The Israeli prime minister, Benjamin Netanyahu, had arrived in Washington in the morning, while the Palestinian leader, Yasser Arafat, flew in the night before after breaking his journey for a meeting with the British prime minister, Tony Blair, in London.

After the first session, President Clinton went out into the White House rose garden, flanked by Mr Netanyahu and Mr Arafat, to say that the US negotiating team, led by the Secretary of State, Madeleine Albright, would do everything possible to make peace possible. "But in the end," he said, "it is up to the leaders standing with me."

The two leaders, and their negotiating teams, are due to spend the next four or five days at the secluded conference centre of Wye Plantation, in Chesapeake Bay, Maryland, about 70 miles from Washington. The centre was chosen for its seclusion and high level of security.

The summit, which is the result of almost a year of on-off shuttling by American diplomats, including Ms Albright and Dennis Ross, has echoes of both the Camp David meeting hosted by President Jimmy Carter, 20 years ago, which achieved the first breakthrough in Middle East peace, and the meeting at Dayton, Ohio, at which the Bosnian peace process was inaugurated. The open timetable and isolated location have led to speculation that the US might use a technique similar to that used at Dayton: confining the two parties until they see no alternative but to reach agreement.

The atmosphere for the summit was soured three days in advance by the killing of an Israeli by a Palestinian gunman, but having forecast the unlikelihood of any agreement immediately afterwards, Mr Netanyahu appeared more hopeful on the eve of his journey to Washington.
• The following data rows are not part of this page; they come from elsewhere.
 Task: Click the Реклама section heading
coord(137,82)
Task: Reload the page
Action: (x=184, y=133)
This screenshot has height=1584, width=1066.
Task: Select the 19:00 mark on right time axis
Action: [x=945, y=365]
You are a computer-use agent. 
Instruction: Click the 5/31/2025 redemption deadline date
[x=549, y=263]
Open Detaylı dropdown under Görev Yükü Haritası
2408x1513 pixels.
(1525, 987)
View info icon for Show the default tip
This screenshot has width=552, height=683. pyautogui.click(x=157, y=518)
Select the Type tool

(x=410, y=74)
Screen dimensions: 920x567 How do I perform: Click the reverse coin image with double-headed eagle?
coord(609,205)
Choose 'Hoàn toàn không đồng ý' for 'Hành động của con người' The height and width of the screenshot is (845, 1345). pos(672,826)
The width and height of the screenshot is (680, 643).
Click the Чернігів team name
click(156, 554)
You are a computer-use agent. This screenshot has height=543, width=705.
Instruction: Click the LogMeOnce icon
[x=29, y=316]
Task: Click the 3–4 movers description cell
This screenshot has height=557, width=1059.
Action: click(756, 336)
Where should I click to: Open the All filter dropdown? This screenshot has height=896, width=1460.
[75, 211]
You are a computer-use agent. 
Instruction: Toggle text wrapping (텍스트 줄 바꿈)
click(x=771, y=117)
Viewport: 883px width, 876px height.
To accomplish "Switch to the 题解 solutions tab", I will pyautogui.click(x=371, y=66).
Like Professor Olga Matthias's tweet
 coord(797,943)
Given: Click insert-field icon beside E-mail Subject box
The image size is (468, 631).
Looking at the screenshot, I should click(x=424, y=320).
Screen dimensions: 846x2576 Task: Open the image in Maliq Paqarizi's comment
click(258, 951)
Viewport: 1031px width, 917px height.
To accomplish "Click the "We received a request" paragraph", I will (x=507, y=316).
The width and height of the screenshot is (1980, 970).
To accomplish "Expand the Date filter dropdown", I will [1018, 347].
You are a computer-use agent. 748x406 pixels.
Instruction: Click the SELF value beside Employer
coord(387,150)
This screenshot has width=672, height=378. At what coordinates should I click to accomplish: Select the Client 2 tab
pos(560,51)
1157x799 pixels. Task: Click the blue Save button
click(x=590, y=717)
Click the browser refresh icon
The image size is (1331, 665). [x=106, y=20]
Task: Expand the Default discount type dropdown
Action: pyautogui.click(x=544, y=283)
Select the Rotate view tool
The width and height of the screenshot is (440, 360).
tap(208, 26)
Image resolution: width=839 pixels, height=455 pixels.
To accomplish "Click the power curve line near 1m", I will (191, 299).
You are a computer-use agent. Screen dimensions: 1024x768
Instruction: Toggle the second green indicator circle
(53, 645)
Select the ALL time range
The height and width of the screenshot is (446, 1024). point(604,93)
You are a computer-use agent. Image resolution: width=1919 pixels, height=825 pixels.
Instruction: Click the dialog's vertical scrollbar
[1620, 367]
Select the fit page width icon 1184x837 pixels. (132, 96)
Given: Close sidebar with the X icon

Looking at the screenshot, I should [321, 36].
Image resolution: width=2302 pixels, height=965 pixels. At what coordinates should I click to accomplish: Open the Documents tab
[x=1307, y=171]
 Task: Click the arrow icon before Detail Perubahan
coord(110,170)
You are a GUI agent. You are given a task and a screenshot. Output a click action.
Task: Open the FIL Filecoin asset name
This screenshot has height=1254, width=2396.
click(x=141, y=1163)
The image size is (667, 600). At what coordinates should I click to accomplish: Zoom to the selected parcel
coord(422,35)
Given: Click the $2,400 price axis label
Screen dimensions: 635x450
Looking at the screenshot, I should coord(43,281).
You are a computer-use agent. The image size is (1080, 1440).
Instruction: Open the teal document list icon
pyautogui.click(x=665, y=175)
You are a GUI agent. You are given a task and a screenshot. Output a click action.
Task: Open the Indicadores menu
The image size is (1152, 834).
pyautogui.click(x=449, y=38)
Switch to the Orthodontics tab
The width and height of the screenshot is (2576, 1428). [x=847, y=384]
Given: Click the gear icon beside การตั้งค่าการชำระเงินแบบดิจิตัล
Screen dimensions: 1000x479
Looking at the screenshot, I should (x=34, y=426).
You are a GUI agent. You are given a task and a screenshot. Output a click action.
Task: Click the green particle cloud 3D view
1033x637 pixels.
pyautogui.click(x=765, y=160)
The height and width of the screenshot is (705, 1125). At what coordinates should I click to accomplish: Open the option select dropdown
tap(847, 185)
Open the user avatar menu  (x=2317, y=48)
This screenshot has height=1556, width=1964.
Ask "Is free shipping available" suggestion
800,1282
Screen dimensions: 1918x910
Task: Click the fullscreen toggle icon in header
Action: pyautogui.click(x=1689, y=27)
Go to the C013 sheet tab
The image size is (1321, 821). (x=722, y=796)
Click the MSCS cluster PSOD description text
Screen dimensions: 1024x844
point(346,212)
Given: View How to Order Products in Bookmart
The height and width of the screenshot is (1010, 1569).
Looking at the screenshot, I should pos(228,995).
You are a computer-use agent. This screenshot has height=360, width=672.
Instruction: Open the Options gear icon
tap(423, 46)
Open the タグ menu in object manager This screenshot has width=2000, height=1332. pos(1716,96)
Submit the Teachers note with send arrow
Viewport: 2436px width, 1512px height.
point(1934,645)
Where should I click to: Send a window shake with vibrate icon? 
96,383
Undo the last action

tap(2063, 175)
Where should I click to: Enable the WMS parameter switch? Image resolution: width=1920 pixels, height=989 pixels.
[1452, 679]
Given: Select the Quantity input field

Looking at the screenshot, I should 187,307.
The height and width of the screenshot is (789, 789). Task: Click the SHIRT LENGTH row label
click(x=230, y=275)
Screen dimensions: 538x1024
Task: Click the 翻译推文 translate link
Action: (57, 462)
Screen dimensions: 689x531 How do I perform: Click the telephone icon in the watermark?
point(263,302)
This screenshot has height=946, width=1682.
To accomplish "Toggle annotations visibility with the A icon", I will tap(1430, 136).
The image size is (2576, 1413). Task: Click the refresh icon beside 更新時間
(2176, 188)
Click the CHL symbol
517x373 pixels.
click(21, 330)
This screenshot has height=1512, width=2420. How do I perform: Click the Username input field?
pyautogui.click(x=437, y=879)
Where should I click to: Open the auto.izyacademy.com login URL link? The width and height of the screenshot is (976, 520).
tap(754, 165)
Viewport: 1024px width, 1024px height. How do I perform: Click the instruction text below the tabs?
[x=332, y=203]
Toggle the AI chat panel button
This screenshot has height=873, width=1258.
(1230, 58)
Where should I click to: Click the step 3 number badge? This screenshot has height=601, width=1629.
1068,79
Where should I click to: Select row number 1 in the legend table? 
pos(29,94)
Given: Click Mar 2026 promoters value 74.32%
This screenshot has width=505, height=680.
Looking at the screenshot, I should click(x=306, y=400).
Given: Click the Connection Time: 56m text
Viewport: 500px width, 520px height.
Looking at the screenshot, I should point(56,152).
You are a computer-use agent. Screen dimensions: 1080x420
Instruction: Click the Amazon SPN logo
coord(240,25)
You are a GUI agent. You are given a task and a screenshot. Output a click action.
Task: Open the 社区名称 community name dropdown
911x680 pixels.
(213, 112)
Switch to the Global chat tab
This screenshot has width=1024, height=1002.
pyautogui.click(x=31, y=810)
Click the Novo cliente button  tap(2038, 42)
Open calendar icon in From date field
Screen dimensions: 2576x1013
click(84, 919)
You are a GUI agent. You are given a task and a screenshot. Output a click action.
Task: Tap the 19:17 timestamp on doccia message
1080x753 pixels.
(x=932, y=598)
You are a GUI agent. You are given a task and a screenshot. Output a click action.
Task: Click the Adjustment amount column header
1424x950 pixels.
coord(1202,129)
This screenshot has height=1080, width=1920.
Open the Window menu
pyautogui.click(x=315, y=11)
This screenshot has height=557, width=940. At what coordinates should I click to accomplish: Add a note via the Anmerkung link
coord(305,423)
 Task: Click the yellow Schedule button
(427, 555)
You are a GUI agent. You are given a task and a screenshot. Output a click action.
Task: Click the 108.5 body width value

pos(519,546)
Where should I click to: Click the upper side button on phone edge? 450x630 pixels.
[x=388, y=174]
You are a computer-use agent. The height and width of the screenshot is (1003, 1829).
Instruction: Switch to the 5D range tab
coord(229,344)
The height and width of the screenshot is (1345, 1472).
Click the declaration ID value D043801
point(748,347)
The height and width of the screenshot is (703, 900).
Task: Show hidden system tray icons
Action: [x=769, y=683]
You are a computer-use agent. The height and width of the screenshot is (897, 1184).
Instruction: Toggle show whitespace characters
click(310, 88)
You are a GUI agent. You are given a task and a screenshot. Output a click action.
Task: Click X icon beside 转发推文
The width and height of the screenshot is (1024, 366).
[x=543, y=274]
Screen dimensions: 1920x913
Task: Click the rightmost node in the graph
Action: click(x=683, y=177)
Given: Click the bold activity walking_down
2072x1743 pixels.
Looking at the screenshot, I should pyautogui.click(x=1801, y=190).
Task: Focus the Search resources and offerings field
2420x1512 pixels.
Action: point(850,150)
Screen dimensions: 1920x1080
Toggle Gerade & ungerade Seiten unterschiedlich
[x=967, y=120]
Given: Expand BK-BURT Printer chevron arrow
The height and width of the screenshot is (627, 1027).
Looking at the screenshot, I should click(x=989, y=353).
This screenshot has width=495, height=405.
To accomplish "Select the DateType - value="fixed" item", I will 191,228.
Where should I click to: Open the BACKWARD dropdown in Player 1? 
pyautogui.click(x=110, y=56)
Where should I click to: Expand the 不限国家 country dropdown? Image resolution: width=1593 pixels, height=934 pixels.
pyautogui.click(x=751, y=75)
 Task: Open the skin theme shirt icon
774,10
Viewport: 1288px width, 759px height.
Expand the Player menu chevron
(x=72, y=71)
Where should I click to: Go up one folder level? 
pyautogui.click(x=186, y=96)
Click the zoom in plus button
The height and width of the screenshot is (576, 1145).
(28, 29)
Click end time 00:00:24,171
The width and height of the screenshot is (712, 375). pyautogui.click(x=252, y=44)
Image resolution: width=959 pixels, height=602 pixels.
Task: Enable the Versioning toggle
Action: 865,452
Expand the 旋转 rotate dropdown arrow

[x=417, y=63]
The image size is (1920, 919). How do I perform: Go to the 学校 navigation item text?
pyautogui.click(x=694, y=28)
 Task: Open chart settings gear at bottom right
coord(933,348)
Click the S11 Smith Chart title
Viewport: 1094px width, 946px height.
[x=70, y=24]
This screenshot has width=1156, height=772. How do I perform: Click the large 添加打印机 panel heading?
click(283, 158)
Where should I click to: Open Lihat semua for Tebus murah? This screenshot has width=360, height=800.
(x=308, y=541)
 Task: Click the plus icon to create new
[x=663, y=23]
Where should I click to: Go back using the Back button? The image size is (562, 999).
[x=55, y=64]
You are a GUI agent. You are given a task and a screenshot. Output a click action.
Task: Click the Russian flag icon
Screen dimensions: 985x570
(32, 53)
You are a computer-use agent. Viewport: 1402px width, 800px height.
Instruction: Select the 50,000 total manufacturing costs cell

The Israeli side has made known that it wants specific and written security guarantees from the Palestinian side before it is prepared to cede the 13 per cent of occupied territory that it is required to hand over under the Oslo agreement. The day before talks opened, Israel indicated that it would be open to a progressive deal that matched specific progress on security to specific troop withdrawals. Among US objectives at the summit is to preempt any unilateral declaration of statehood by the Palestinian leader. While Mr Arafat has not ruled out such a declaration, and appears to be holding it in reserve, the Israelis have made clear that it would precipitate the end of the peace process for years to come.

The appointment, only a week before the talks, of the noted hardliner Ariel Sharon as Israeli foreign minister, however, was seen paradoxically by both Palestinians and Americans as a sign that Israel was seriously interested in an agreement.

The hope on all sides is that the process begun at Oslo can be rescued, that the terms and timetable of that agreement can be updated, and that "final status" talks - on national borders and the hugely sensitive question of Jerusalem, can start on or near the scheduled end of May 1999.

t Benjamin Netanyahu, the Israeli prime minister, suffered a shock to his system before departing for the summit, writes Patrick Cockburn in Jerusalem. The cause of alarm was his four-year-old son Avner, who had disappeared from his kindergarten in Jerusalem.

The incident happened on Tuesday when Avner walked out unnoticed looking for his driver to take him home. The child had been wandering for 30 minutes when three youths noticed him and asked him his father's name. "Bibi [Mr Netanyahu's nickname]," the child replied. With the alarm now raised, the youths returned him safely.